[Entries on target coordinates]
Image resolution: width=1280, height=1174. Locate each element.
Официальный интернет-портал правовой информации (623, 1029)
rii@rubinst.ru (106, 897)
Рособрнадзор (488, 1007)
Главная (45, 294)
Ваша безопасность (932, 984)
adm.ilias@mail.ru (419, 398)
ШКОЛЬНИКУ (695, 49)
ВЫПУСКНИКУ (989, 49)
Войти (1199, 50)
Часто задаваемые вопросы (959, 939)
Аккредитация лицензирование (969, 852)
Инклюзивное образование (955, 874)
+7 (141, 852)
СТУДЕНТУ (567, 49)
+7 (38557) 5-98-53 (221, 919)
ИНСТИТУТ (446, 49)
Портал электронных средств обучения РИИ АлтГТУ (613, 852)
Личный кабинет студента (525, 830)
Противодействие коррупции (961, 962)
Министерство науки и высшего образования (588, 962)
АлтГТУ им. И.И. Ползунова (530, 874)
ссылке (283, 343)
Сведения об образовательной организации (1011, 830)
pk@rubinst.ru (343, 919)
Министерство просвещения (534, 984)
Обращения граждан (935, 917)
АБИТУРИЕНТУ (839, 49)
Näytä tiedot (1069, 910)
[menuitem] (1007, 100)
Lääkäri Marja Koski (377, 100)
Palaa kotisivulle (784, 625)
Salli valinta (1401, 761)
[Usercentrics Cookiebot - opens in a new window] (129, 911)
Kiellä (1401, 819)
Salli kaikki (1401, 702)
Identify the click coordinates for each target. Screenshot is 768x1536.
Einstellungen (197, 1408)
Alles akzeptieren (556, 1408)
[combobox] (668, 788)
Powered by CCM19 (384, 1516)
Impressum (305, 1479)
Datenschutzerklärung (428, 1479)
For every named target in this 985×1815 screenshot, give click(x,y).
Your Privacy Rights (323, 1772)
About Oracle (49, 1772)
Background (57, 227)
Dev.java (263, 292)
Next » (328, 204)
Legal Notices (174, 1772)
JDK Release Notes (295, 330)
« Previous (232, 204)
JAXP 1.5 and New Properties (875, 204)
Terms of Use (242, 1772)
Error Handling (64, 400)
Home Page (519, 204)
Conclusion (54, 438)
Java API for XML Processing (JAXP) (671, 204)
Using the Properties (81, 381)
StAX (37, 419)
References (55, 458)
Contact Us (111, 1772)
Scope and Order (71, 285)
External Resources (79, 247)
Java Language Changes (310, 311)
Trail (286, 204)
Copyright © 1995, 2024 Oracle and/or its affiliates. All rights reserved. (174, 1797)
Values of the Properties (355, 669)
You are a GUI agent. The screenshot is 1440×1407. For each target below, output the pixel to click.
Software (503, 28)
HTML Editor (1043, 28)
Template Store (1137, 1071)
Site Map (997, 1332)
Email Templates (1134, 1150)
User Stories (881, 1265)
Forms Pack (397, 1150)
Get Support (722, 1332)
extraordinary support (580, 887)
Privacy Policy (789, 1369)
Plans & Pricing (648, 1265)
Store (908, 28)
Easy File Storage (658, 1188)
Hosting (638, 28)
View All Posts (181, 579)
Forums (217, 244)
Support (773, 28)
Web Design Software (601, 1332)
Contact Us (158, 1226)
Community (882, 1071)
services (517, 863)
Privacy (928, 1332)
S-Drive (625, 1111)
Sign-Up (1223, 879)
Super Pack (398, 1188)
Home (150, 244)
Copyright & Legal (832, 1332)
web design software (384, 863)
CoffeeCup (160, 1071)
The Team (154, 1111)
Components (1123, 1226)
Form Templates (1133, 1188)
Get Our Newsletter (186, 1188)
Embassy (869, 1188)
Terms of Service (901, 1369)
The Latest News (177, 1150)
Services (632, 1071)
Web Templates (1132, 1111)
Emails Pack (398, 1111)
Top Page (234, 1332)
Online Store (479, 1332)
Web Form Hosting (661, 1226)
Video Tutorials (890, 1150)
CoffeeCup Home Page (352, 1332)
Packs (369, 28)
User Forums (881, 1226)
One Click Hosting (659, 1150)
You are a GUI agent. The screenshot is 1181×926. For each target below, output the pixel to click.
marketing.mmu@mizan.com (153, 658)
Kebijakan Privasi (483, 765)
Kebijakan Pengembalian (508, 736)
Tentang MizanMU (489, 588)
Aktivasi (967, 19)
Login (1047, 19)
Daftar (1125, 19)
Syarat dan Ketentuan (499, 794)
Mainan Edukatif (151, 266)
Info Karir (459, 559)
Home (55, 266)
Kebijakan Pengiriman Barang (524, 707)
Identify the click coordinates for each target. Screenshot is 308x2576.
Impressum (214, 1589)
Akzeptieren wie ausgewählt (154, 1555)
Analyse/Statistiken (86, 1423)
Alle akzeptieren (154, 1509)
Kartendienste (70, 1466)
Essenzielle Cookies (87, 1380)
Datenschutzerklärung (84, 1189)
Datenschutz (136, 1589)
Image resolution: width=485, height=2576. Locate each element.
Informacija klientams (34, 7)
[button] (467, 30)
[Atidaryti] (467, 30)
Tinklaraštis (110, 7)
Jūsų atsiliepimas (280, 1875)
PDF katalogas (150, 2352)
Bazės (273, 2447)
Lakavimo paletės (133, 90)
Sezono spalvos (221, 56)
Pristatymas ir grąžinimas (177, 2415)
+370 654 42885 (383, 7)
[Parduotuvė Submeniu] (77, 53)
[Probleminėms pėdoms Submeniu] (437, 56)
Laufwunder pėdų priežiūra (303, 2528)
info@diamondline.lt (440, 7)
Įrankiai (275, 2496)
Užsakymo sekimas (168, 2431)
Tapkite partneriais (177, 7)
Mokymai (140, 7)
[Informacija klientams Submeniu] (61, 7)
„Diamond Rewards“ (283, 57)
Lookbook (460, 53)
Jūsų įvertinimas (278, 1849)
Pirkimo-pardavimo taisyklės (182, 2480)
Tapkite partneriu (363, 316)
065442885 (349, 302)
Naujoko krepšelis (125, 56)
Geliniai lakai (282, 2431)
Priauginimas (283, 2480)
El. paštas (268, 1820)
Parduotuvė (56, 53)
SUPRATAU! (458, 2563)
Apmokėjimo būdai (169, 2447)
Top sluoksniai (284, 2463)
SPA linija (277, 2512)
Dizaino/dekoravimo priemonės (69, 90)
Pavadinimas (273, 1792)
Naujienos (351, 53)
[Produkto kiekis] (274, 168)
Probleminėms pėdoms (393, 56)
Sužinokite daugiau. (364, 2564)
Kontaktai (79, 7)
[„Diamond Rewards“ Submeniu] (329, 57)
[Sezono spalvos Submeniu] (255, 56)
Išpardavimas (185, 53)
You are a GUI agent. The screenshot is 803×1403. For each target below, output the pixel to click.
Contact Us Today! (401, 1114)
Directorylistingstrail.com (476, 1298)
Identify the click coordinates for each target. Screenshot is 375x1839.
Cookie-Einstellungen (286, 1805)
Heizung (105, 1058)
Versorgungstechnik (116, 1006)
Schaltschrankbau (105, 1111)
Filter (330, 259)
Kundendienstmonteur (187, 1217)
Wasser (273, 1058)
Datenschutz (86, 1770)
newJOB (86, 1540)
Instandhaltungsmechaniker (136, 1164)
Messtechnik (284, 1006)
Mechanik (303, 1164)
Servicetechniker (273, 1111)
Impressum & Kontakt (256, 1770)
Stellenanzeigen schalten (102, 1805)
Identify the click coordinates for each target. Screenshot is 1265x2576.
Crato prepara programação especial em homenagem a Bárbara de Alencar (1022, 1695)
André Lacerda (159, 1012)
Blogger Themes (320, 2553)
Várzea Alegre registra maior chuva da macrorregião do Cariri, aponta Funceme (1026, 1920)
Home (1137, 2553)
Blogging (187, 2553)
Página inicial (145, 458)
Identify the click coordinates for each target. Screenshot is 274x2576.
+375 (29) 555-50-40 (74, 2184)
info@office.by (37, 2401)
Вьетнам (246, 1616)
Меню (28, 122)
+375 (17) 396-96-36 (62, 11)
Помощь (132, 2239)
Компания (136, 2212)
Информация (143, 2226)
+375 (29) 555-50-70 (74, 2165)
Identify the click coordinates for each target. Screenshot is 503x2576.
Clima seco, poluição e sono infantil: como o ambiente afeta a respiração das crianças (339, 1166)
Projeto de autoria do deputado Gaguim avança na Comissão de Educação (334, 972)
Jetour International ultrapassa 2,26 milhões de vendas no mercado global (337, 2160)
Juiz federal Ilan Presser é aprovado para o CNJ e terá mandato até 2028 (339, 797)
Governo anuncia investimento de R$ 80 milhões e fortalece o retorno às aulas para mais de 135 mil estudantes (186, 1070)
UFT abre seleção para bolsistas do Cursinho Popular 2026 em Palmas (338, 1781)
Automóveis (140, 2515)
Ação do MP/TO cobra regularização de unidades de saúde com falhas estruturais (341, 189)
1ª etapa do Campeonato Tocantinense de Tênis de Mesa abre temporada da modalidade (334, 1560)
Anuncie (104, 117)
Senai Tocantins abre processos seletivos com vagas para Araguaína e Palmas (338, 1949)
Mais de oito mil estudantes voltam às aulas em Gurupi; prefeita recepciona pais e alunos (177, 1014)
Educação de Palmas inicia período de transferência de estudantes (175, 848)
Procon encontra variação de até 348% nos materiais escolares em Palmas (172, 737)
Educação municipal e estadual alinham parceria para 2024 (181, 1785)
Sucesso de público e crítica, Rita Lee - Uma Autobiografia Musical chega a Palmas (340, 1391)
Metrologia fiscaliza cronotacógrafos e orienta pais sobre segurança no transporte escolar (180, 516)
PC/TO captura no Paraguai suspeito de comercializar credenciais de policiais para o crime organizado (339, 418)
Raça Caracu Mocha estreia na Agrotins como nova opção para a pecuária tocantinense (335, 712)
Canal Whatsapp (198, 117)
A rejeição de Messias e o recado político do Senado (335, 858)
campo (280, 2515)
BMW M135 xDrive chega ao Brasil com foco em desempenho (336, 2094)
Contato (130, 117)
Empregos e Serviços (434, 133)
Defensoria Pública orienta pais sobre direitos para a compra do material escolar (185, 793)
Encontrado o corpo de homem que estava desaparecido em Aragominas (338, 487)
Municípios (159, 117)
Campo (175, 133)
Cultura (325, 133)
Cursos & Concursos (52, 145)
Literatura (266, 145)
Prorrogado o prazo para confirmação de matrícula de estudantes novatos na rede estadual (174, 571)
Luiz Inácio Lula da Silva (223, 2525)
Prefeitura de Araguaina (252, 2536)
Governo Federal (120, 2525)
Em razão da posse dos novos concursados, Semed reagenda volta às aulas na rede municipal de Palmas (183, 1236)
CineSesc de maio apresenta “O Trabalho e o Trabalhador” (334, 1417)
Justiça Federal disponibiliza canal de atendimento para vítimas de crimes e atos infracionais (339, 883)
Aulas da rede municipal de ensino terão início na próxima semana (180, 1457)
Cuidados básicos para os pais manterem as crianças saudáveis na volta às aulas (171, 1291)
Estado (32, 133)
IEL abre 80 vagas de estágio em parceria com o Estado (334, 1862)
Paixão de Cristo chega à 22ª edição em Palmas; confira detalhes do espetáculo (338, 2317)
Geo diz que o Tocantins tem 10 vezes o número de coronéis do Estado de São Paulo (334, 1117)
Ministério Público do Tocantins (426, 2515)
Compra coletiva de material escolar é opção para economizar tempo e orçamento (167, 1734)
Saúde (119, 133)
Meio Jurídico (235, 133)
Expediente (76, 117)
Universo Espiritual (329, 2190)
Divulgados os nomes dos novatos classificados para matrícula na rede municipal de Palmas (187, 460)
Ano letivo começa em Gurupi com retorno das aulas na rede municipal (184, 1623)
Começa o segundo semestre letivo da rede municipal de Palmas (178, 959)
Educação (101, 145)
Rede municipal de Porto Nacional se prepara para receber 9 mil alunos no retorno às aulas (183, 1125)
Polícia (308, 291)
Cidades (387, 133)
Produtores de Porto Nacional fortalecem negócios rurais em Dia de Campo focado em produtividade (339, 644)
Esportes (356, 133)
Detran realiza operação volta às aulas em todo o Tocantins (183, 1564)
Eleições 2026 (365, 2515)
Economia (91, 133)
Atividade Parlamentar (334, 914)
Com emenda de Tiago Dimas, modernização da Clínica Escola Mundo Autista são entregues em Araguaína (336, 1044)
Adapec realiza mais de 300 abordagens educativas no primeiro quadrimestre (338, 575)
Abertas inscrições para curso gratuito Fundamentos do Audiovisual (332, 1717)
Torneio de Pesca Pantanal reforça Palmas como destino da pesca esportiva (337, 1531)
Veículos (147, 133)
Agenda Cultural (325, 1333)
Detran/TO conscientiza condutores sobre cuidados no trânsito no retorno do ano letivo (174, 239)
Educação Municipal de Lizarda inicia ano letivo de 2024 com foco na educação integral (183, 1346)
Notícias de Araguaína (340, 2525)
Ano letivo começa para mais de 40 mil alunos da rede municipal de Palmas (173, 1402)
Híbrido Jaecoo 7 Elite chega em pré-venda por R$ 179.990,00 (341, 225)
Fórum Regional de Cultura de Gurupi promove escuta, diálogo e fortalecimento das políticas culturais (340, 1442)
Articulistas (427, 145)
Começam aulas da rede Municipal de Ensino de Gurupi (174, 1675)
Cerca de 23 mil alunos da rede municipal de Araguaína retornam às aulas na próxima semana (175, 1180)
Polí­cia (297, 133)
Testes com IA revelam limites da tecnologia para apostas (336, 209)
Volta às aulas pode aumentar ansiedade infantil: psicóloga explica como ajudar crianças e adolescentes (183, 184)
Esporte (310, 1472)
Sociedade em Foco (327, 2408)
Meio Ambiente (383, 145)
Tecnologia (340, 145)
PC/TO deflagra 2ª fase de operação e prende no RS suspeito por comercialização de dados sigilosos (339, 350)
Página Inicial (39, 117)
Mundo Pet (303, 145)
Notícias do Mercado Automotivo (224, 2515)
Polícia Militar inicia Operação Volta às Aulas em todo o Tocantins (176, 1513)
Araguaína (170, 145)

* _WRITTEN REQUEST_
Please pull out the part of the records that opens with the line containing "Components (1123, 1226)" and closes with the line containing "Datenschutz (136, 1589)", and repeat those lines word for word. Include both end lines.

* _REPLY_
Components (1123, 1226)
Form Templates (1133, 1188)
Get Our Newsletter (186, 1188)
Embassy (869, 1188)
Terms of Service (901, 1369)
The Latest News (177, 1150)
Services (632, 1071)
Web Templates (1132, 1111)
Emails Pack (398, 1111)
Top Page (234, 1332)
Online Store (479, 1332)
Web Form Hosting (661, 1226)
Video Tutorials (890, 1150)
CoffeeCup Home Page (352, 1332)
Packs (369, 28)
User Forums (881, 1226)
One Click Hosting (659, 1150)
You are a GUI agent. The screenshot is 1181×926. For each target below, output the pixel to click.
marketing.mmu@mizan.com (153, 658)
Kebijakan Privasi (483, 765)
Kebijakan Pengembalian (508, 736)
Tentang MizanMU (489, 588)
Aktivasi (967, 19)
Login (1047, 19)
Daftar (1125, 19)
Syarat dan Ketentuan (499, 794)
Mainan Edukatif (151, 266)
Info Karir (459, 559)
Home (55, 266)
Kebijakan Pengiriman Barang (524, 707)
Identify the click coordinates for each target. Screenshot is 308x2576.
Impressum (214, 1589)
Akzeptieren wie ausgewählt (154, 1555)
Analyse/Statistiken (86, 1423)
Alle akzeptieren (154, 1509)
Kartendienste (70, 1466)
Essenzielle Cookies (87, 1380)
Datenschutzerklärung (84, 1189)
Datenschutz (136, 1589)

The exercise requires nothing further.